Dear Dr.Luo: It's very interesting to read your interviews, because I share some similarity with you in education, except that I received my Ph.D in China after the bachelar degree of Medicine. I also had several years of postdoctoral training experience in USA and got some publications in basic research. Currently I'm in the process of developing some basic research projects on my own in China, with financial support by 2 small grants domestically. For a long-term consideration, I do believe that I should take advantage of both my previous Medical background with the current research experience (Molecular Biology and Biochemistry) together, as you have choosed, Clinical Chemistry seems very much appealing to me at present? Do you have any suggestion or advice on me regarding to pursuing in this field ? Please be direct and frank, thanks in advance. my pesonal email: email@example.com zifan lu
China, Xian city
Liu-Ying Luo, PhD
I am sorry that I am not very familiar with the current status of clinical chemistry in China. In the past, you did not need to have special training in order to practice in this field and all you needed was just a M. D. degree. But I am not sure whether you can find a job in the hospital now and work as a clinical chemist since you had no such experience after you graduated. If you have no intention to work in the hospital as a clinical chemist, the easiest way for you to get involved in this field, in my opinion, is that you incorporate some clinical chemistry related ideas into your grant applications. The other way is to get in contact with the clinical chemistry organizations in China and see whether it is possible to build up some collaborations.

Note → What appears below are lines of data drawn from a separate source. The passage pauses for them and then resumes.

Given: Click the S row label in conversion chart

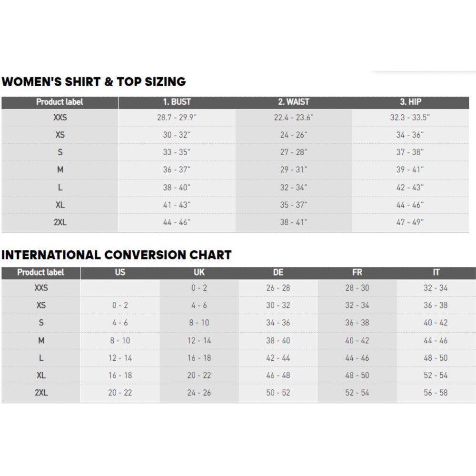Looking at the screenshot, I should [41, 323].
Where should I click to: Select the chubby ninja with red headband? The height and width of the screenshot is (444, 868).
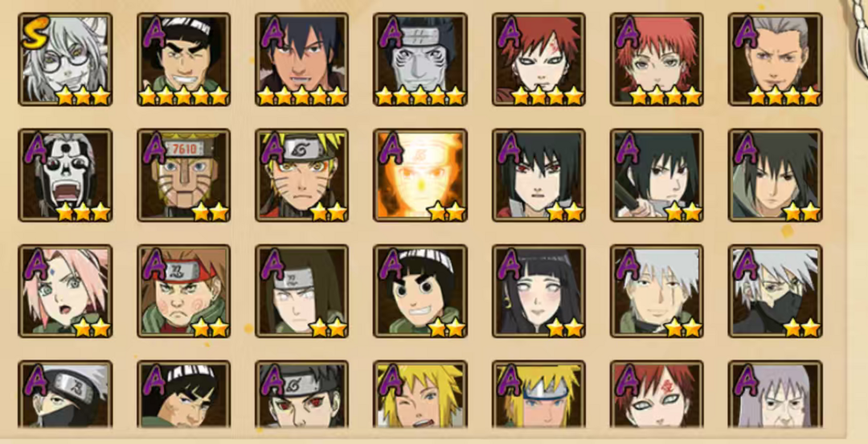[x=184, y=291]
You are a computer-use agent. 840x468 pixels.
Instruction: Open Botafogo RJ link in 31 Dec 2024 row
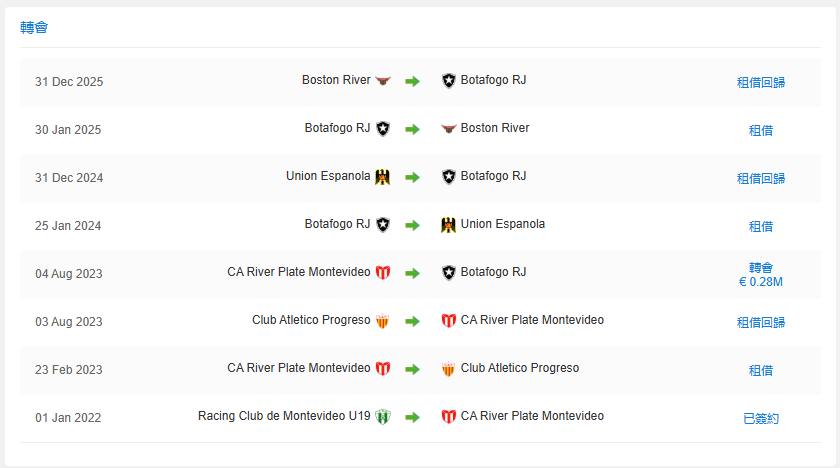pos(493,176)
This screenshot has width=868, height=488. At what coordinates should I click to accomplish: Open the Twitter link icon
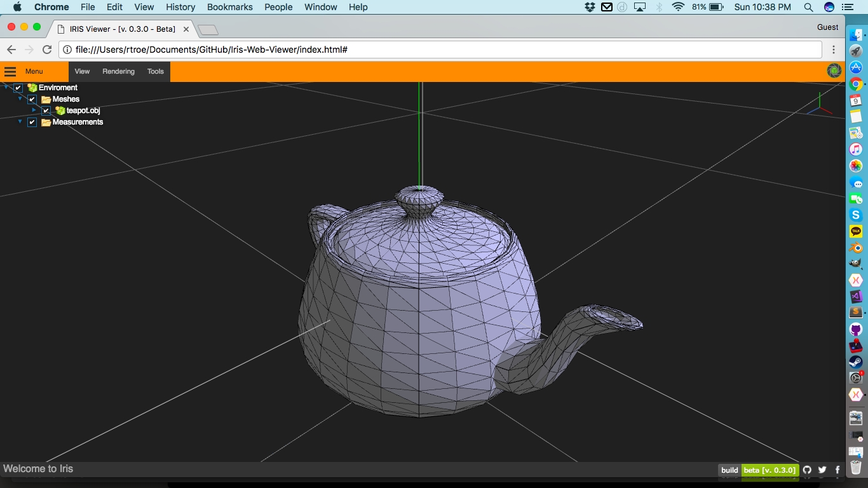coord(822,470)
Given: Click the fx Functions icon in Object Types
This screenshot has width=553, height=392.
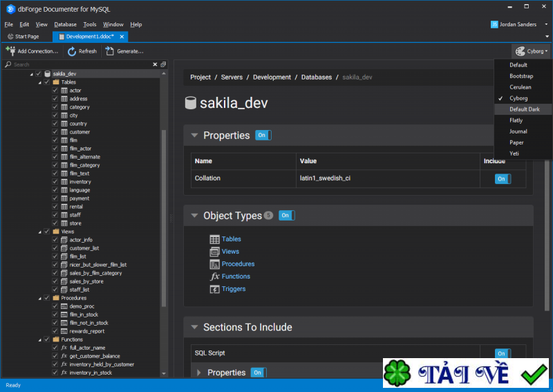Looking at the screenshot, I should tap(215, 277).
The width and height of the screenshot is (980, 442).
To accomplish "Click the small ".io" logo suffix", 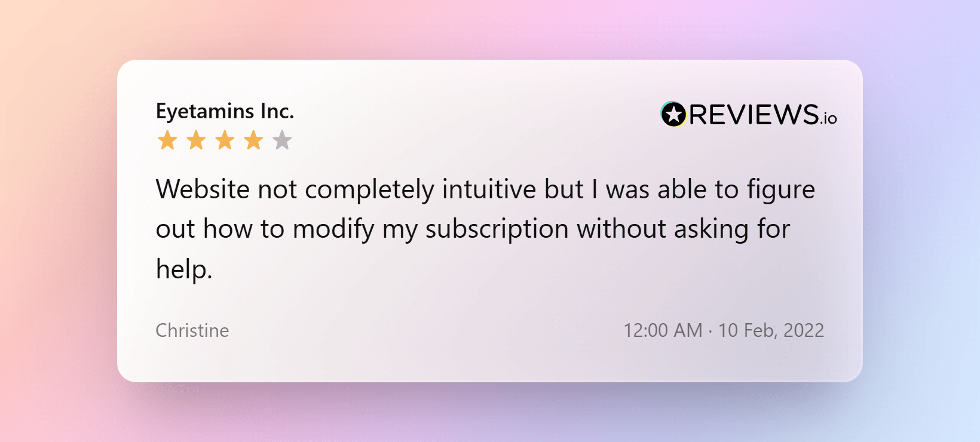I will [x=829, y=119].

What are some of the advantages and disadvantages to working in industry vs. an academic institution?
Liu-Ying Luo, PhD
When I just finished my training, I chose industry because I had no idea what it was like and wanted to get some experience. Now that I have experienced both fields, I realize that both of them have some advantages and disadvantages. In academia, the most exciting part for me is that you are free to make new discoveries. But it seems that it can be difficult to obtain an academic position and to get enough funding. In industry, you get to learn many new things since the products that you are involved in are quite diverse and often require knowledge in many different fields. One of the drawbacks about product development is the repetitive nature of the work, but this is a necessary aspect of any clinical development project in order to ensure high-quality products and assays.